Max vuole essere un grande, sia perché da piccolo non ci si sentiva e il papà lo menava, sia perché si sente un fallito e vuole che suo figlio sia fiero di lui e di sé stesso, gettandosi quindi a capofitto in una vita di imbrogli e discutibili profitti, ignorando (guarda un po’) il tanto amato figlioletto.
Prima che possa scendere una lacrima, ritroviamo in pieno stile Superman III una città viva di una umanità costantemente inadatta alla propria salvaguardia, partendo dalle piccole cose come una corsetta in strada o una mattinata di schiamazzi al centro commerciale.

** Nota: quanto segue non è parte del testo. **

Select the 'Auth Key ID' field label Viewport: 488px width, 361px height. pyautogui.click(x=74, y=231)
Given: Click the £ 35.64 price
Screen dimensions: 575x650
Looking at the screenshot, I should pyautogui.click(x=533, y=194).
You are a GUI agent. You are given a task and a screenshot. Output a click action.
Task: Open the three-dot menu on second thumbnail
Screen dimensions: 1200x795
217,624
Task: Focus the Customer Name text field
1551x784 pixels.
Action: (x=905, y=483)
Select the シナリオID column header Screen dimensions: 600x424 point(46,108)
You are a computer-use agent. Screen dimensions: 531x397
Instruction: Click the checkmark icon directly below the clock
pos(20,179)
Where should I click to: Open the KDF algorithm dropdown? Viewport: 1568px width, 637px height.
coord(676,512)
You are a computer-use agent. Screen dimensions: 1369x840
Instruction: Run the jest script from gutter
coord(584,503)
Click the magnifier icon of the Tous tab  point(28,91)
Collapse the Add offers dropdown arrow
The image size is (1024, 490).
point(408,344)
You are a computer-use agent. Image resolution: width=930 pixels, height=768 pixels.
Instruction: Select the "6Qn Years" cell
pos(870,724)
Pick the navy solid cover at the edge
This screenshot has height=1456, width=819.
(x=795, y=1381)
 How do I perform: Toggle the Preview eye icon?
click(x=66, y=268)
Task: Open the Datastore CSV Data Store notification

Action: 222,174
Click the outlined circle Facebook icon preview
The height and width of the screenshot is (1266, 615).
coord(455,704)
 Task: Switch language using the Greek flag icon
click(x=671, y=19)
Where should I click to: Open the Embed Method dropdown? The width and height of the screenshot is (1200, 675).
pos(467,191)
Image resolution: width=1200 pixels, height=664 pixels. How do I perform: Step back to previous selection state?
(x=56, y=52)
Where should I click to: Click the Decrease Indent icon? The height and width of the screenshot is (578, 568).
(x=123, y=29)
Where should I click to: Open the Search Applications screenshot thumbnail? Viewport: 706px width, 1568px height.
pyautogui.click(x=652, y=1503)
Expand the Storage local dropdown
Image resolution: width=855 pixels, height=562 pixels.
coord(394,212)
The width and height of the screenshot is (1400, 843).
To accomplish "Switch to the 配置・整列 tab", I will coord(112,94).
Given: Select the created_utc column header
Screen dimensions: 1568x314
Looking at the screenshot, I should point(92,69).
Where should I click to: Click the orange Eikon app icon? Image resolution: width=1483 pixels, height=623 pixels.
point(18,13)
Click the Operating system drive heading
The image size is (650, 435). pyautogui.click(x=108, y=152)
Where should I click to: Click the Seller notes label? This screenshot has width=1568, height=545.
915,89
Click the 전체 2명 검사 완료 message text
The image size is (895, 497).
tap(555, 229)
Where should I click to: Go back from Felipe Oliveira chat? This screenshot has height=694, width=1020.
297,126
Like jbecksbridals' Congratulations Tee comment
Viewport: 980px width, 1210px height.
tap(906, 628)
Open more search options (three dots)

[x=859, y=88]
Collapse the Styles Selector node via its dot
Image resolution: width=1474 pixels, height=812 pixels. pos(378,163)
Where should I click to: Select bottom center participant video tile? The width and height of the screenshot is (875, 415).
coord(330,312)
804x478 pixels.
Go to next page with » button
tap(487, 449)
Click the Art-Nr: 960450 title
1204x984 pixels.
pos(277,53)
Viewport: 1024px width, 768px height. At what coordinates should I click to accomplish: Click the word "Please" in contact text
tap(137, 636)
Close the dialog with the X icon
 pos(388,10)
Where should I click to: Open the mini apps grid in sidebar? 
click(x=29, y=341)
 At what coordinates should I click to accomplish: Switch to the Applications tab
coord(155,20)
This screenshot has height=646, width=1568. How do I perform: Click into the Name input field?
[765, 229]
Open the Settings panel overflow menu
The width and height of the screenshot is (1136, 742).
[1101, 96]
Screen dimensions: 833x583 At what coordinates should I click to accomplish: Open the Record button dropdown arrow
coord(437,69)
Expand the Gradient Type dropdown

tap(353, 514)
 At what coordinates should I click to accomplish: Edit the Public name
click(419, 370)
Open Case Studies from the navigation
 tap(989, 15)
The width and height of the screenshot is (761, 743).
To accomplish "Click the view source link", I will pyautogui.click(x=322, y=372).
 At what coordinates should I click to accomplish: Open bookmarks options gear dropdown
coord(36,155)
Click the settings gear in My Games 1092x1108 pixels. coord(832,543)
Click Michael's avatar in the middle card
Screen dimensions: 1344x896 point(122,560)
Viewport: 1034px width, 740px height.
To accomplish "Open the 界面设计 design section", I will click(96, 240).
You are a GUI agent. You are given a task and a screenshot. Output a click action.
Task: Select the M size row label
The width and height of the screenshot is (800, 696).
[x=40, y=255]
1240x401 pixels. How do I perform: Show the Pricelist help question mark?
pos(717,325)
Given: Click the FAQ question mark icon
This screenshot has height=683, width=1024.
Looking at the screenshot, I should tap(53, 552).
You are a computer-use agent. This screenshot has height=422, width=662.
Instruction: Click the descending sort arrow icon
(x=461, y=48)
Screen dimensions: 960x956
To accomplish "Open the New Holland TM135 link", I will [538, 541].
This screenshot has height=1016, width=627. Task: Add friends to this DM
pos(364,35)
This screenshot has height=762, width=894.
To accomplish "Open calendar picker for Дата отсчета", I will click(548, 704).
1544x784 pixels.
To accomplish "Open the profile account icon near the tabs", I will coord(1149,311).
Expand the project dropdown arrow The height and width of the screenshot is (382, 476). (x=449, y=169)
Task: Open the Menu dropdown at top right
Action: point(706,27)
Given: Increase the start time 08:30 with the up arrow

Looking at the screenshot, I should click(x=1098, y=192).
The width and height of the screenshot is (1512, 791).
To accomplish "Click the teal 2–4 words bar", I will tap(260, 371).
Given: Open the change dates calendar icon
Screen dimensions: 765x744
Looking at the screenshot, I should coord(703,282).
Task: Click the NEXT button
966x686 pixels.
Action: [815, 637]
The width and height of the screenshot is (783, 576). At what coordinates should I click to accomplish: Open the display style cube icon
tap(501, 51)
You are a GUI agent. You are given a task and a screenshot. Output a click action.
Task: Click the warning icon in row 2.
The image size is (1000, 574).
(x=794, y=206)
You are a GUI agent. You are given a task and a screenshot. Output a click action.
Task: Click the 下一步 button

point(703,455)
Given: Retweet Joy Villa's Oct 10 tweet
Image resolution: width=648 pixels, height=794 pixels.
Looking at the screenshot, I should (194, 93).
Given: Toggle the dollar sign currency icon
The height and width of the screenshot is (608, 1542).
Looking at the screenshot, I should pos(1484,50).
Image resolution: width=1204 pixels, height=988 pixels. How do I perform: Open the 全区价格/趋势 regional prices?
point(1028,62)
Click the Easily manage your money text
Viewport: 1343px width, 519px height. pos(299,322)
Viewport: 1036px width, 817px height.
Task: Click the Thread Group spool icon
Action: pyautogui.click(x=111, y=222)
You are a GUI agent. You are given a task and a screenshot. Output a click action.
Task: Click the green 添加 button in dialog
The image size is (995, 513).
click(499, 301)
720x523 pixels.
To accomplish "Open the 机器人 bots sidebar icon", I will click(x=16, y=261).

Wonder Woman appare, finalmente, splendida, fortissima, potente, fiera, sicura, luminosa come una dea e simpatica come una commercialista che deve lavorare anche il 24 dicembre, ma il suo dovere lo fa. Sbaraglia tutto, mena qualche rapinatore, salva una ragazza che corre da un pirata della strada, fa qualche occhiolino e distrugge le telecamere di videosorveglianza perché è meglio rimanere nell'anonimato, ma solo dopo aver picchiato dei rapinatori, distrutto mezzo centro commerciale e aver fatto l’occhiolino. Lei è Diana, la nostra amazzone guerriera e ci piace così. Effimera e contraddittoria come il potente Zeus del quale è figlia, tesoro e orgoglio di papà.
La principessa semidea è anche una studiosa e massima esperta di reperti archeologici e dopo aver incontrato una timida e repressa Barbara Minerva, esperta anch’essa di reperti storici, ma anche di antropologia, zoologia, geologia e tante altre cose che finiscono con -gia e che puoi pronunciare solo dopo diverse lauree, si imbatte in questa pietra dei desideri. Lei desidera rincontrare il suo perduto amore, l’uomo eccezionale che risponde al nome di Steve Trevor, esploso in volo durante la Prima Guerra Mondiale e ridotto a ricordo molecolare nei venti degli ultimi settanta anni, e già che c’è salva Barbara da un tentato stupro. La nostra tuttologa Barbara de Paperis si accorge che Diana è tutto quello che lei vorrebbe essere, bellissima, fatale, famosa, fortissima, agile, umile, ma soprattutto simpatica come una commercialista che deve lavorare anche il 24 dicembre (l’ho detto prima che era un filmettino di Natale) e chiede alla pietra di essere come la forzuta amazzone.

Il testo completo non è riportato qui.